BTW: A continuous manifold may not admit an idea of differentiation. By continuous is meant that the transition functions are continuous but not necessarily differentiable. There are continuous manifolds that do not admit an idea of differentiation.

 

[stevendaryl]

BTW: A continuous manifold may not admit an idea of differentiation. By continuous is meant that the transition functions are continuous but not necessarily differentiable. There are continuous manifolds that do not admit an idea of differentiation.

Is there a simple example of a manifold that is not differentiable?

 

[lavinia]

Is there a simple example of a manifold that is not differentiable?

I don't know. The first example discovered was 10 dimensional and was reported in this paper,

https://web.math.rochester.edu/people/faculty/doug/otherpapers/kervaire.pdf

It uses some heavy algebraic topology.

I would be an interesting project to study this paper together if you like.

 

[stevendaryl]

I don't know. The first example discovered was 10 dimensional and was reported in this paper, It uses some heavy algebraic topology.

https://web.math.rochester.edu/people/faculty/doug/otherpapers/kervaire.pdf

I would be an interesting project to study this paper together if you like.

That would be interesting, but I was only asking if there was some simple example that could give an intuitive reason that some manifolds can't have a differentiable structure. It sounds like the example is not simple.

 

[lavinia]

That would be interesting, but I was only asking if there was some simple example that could give an intuitive reason that some manifolds can't have a differentiable structure. It sounds like the example is not simple.

I don't know of one.

 

[stevendaryl]

I don't know of one.

John Baez gave a tutorial showing how the 7-sphere (I think that was it) allowed multiple notions of "differentiable". I sort of understood it at the time.

 

[lavinia]

John Baez gave a tutorial showing how the 7-sphere (I think that was it) allowed multiple notions of "differentiable". I sort of understood it at the time.

This is different. The 7 sphere as a topological manifold admits an idea of differentiation. It is just that globally across the entire sphere two differentiable structures may not be diffeomorphic.

Every smooth manifold can be smoothly triangulated. This means that the simplices can be extended to smooth maps from an open neighborhood in Euclidean space into the manifold. Kervaire's paper shows a triangulated manifold that can not be given a smooth structure.

There are also manifolds that can not even be triangulated.

 

[martinbn]

I personally think that the notation $\nabla f$ for the gradiant of $f$ is not a good one. A better one is $\text{grad} f$. The first one is the same as the notation for the covariant differential of $f$, which is a one form, not a vector.

 

[fresh_42]

I personally think that the notation $\nabla f$ for the gradiant of $f$ is not a good one. A better one is $\text{grad} f$. The first one is the same as the notation for the covariant differential of $f$, which is a one form, not a vector.

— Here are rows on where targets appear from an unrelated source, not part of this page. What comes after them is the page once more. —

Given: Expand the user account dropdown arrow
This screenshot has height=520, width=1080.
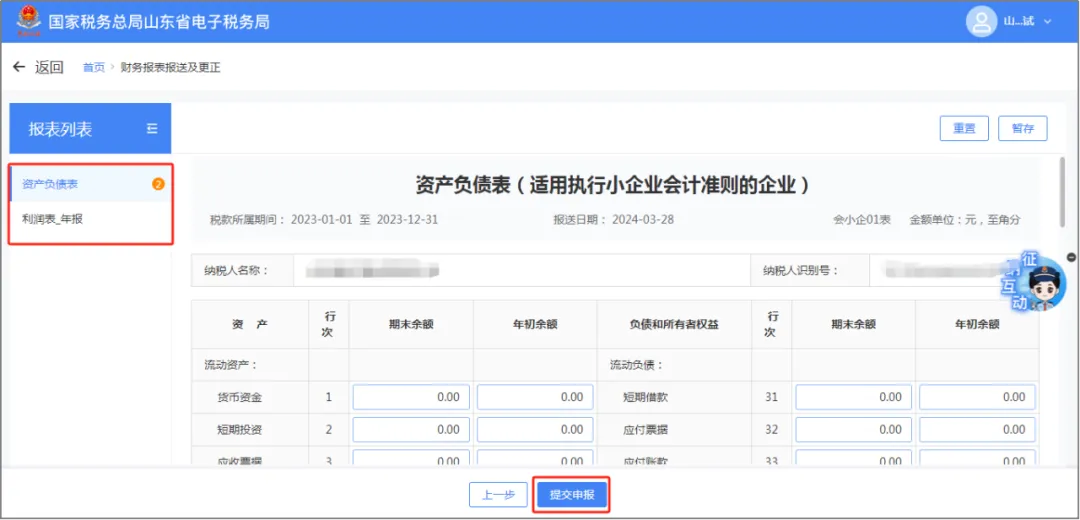Looking at the screenshot, I should 1048,22.
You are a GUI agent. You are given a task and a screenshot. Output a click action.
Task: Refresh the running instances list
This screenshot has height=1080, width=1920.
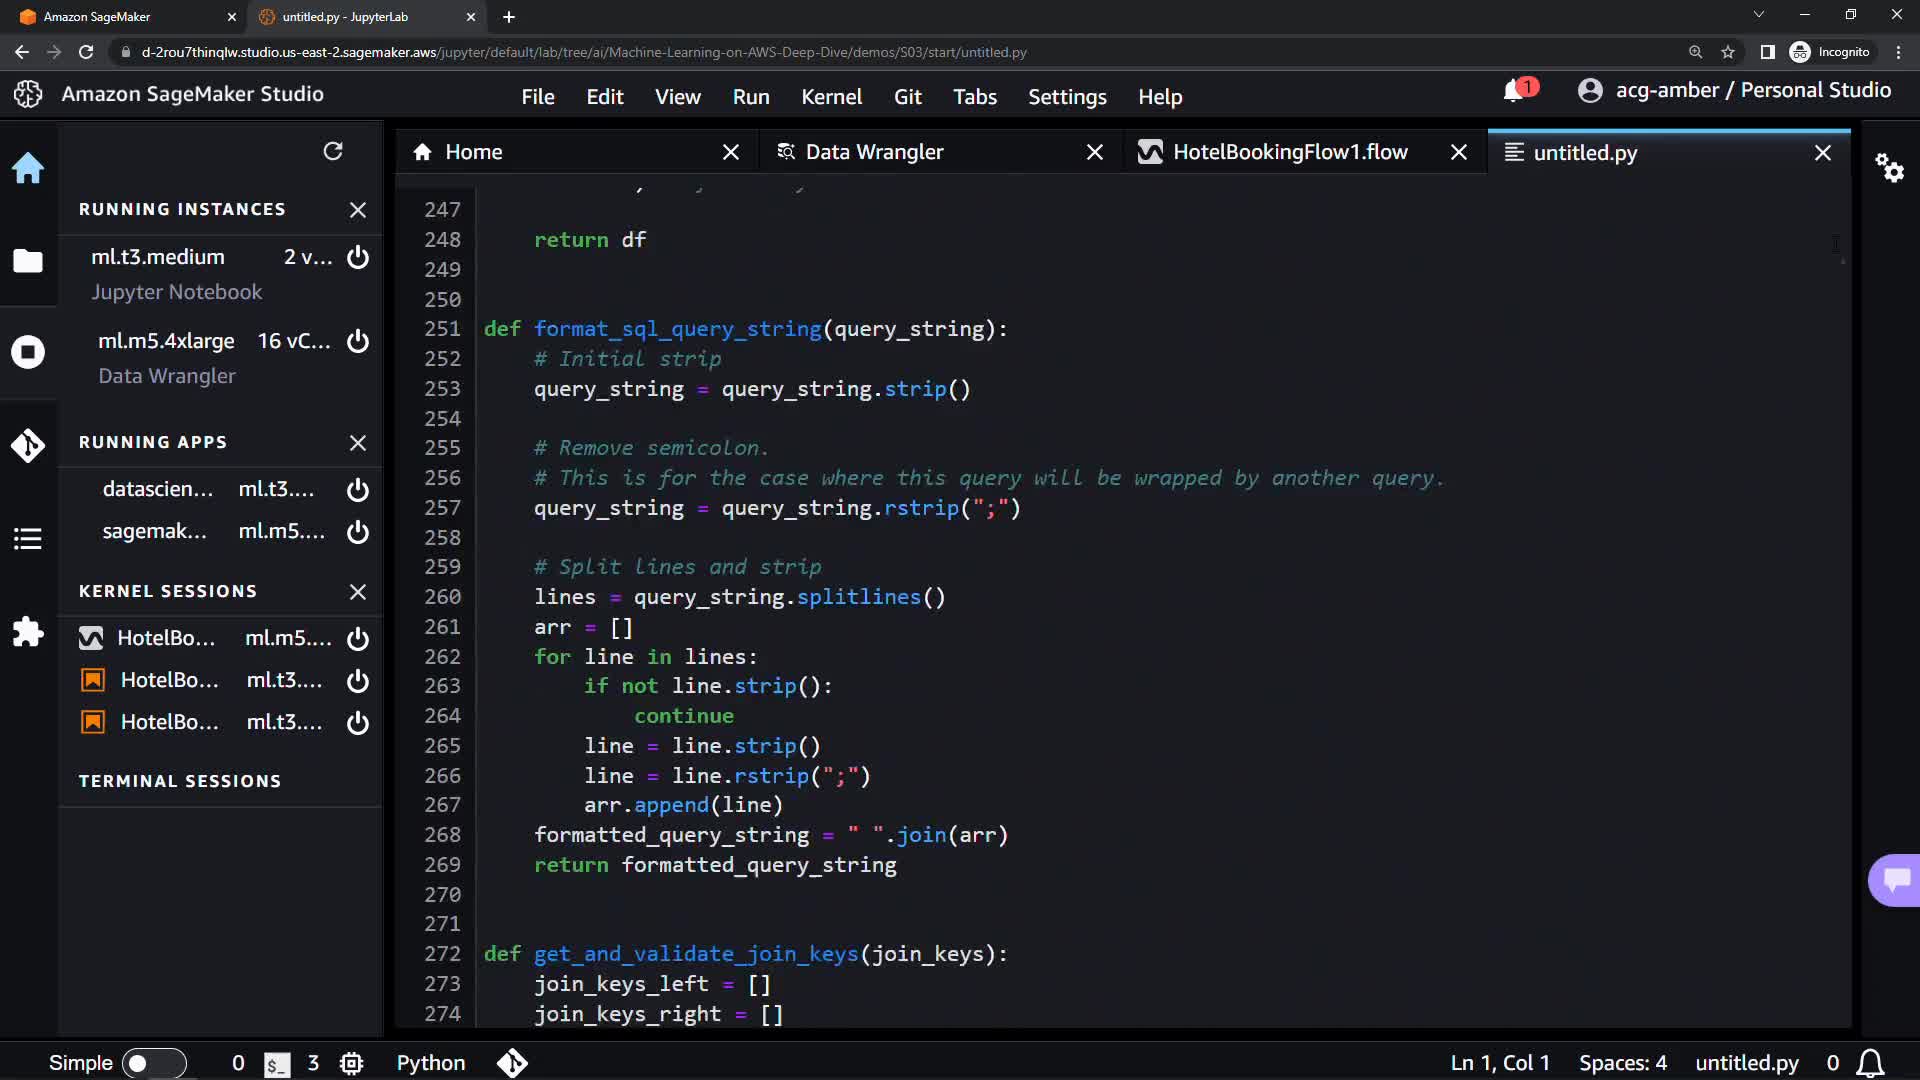[x=333, y=151]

Well, it's not unusual to switch between a vector and its dual. And in the end, a one form is a vector, too! Notations are always a compromise, e.g. what is $D_pf(v)\,$? The answer depends on what is considered to be the variable here, and notation does not say this. In this sense, the error is already to write a function as its image: $f(x)$ instead of $x \mapsto f(x)\,.$ And I do not see a fundamental difference between $\nabla$ and $\operatorname{grad}$ - these are only symbols and meaning has still to be attached. That one of them is a vector and the other a covector, is already your individual choice. It isn't part of the syntax.